Waking up early is something I’ve always struggled with. I’m a stereotypical snoozer who always craves that extra ten minutes of shut-eye.

However, I have always seen the value of being an early riser. The chance to wake up properly and be completely ready to start the day way before others crack open their curtains.

If this sounds like you, my tips for waking up early might help you make a change in your morning routine.

Still not convinced it’s for you?

Since waking up early I’ve discovered three things:

  • The moments nestled between 5am and 8am are truly magical – you’re awake before most other people, it’s quiet, it’s inspiring and it’s fabulous.
  • There’s no such thing as a ‘morning person’ or a ‘night owl’. Whilst you may feel stuck in your routine now, habits can be changed with a little perseverance and persistence.
  • Waking up at 5am is never easy. Your heart has to be in it if you really want to commit.

Go to bed early.

The first rule of getting up early is making sure you’re going to bed early. I really wouldn’t advise trying to get up at 5am each day if you’re not going to hit your pillow until 1AM. You will burn out.

The recommended number of hours of sleep for the average adult is 8-hours, but you can find out your optimum amount of sleep by seeing what works for you. For me, I like to get at least 7-hours of sleep, but if I sleep more than 8-9, I feel sluggish.

Know what works for you.

When I say 5am every day, it sounds quite militant. In reality, I start softly, setting myself a target of waking up between 5AM and 5:30AM. Recently, I’ve been getting up between 5:45AM and 6AM, as I’ve had an intense few weeks of work so need those extra 40-winks.

It’s all about knowing what works well for you.

8am could be early for you if you don’t need to start work until 11am.

Have a good reason to get up.

If you have no reason to get up, you won’t do it. If you have a rubbish reason to get up, you won’t do it.

Plan your mornings so that you – almost – want to jump out of bed.

It could be working on a project you’re passionate about, or just treating yourself to a bit of self-care.

For me, this includes getting some exercise in, having a nice coffee and getting ready for the day whilst watching something inspiring on YouTube. In the future, I intend to ramp it up and do some brainstorming around my business and other projects I want to do.

Make your reason something you love and not just to catch up on emails. You just won’t get out of bed for something naff like that.

Put your alarm downstairs.

Now, you’ll probably hate yourself – or me – for a couple of minutes if you do this.

But, by leaving your phone or alarm clock downstairs, you force yourself to get up out of bed and switch it off.

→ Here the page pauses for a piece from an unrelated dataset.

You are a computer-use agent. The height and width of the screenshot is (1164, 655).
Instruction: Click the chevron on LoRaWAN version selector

By the time you crawl downstairs and hit “snooze” or “stop”, you should have properly woken up and be thinking fairly straight to remember all the reasons you wanted to get up early.

Well, at least more clearly than what you would be if you blindly hit the snooze button from the comfort of your warm duvet. 

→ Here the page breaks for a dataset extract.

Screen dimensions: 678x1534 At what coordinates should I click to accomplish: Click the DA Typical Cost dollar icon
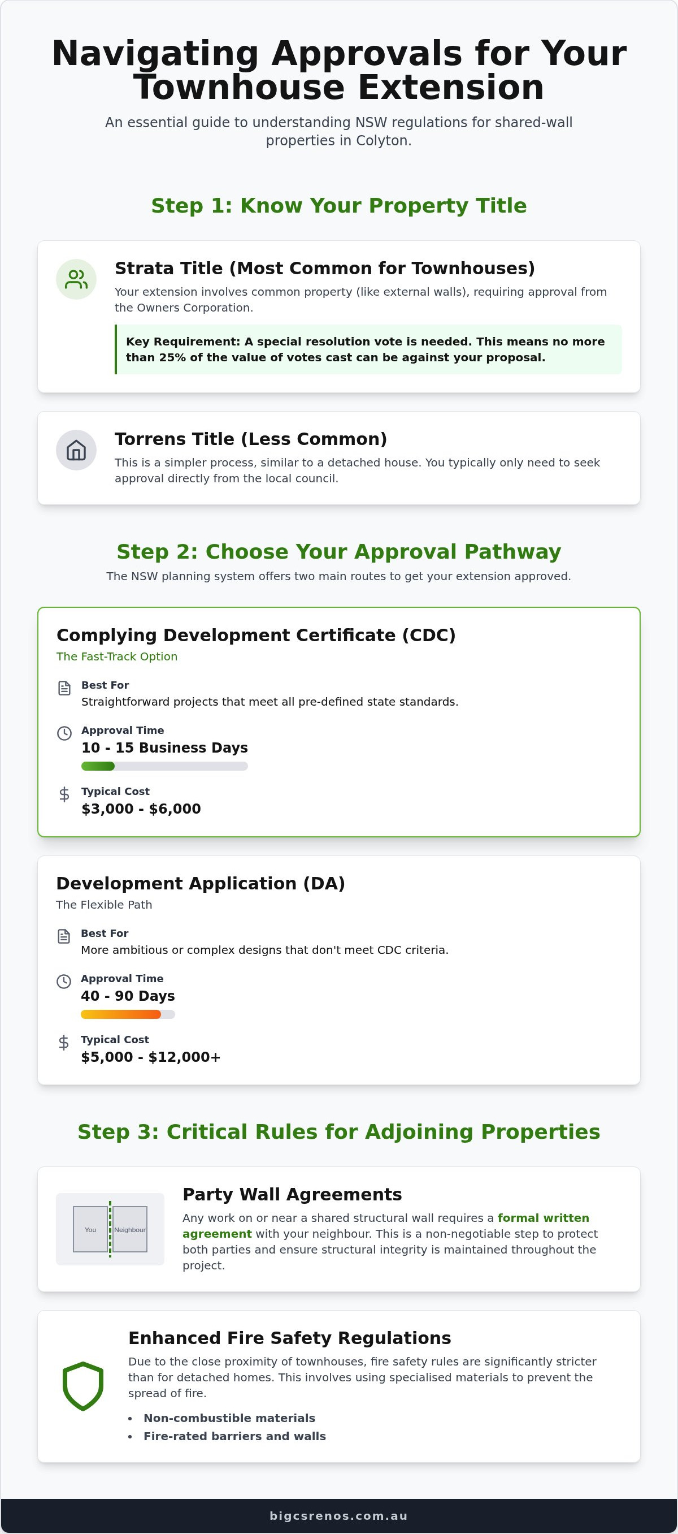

Make it a habit and something you ‘do’.

There’s no point in trying to wake up early once, hating life and giving up the next day. It’s going to take work and it’s going to take time. You’re probably going to fail a few times, let’s be honest!

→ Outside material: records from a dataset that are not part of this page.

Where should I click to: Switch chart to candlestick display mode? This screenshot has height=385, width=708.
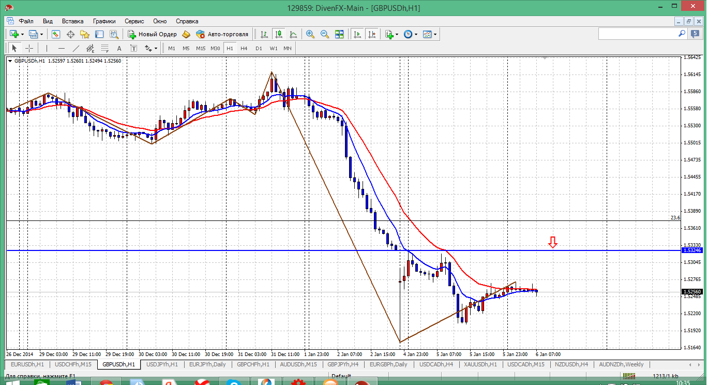279,34
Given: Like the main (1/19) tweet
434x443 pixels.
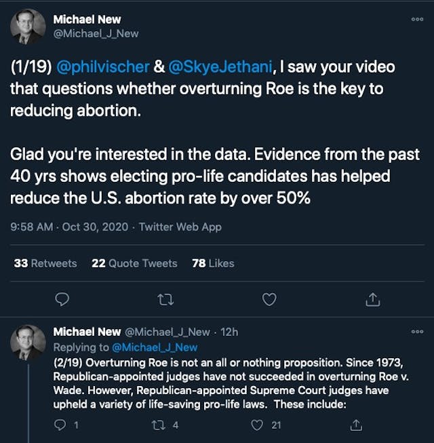Looking at the screenshot, I should [269, 298].
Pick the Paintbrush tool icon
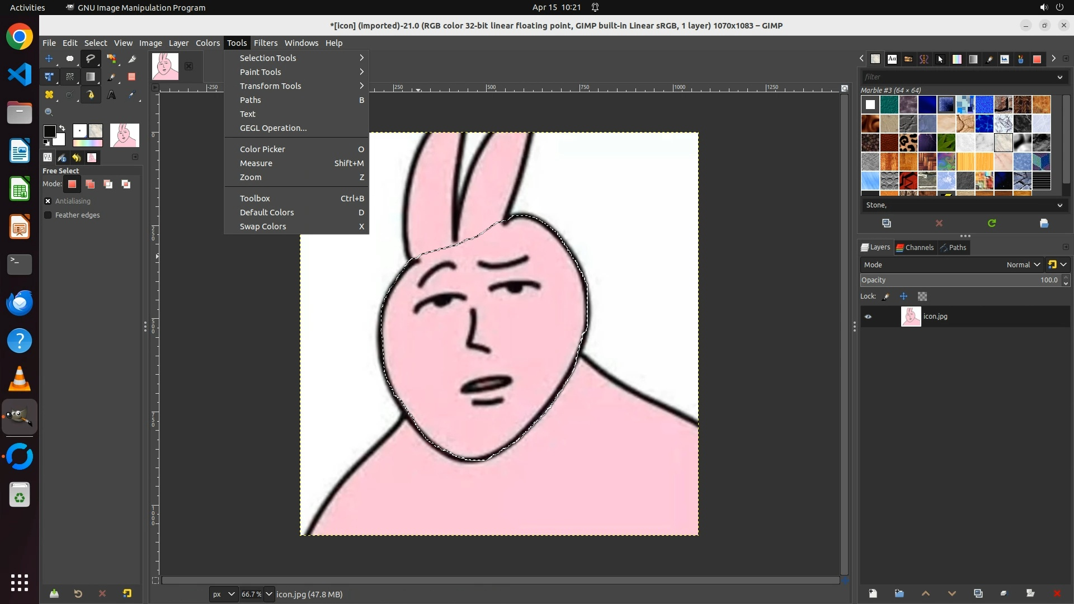The image size is (1074, 604). click(111, 77)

They say it takes around 28 days to form a habit. Whilst I don’t know if this is quite true because it’s so easy to fall back into bad habits in my experience, by being fairly consistent, you’ll find it a little easier to wake up early every day.

A bonus to waking up early in the week is you’ll naturally wake up earlier at the weekend – maybe give yourself a break and wake up a bit later than 5am though!

This means you have more free time at the weekends, rather than wasting the day in bed!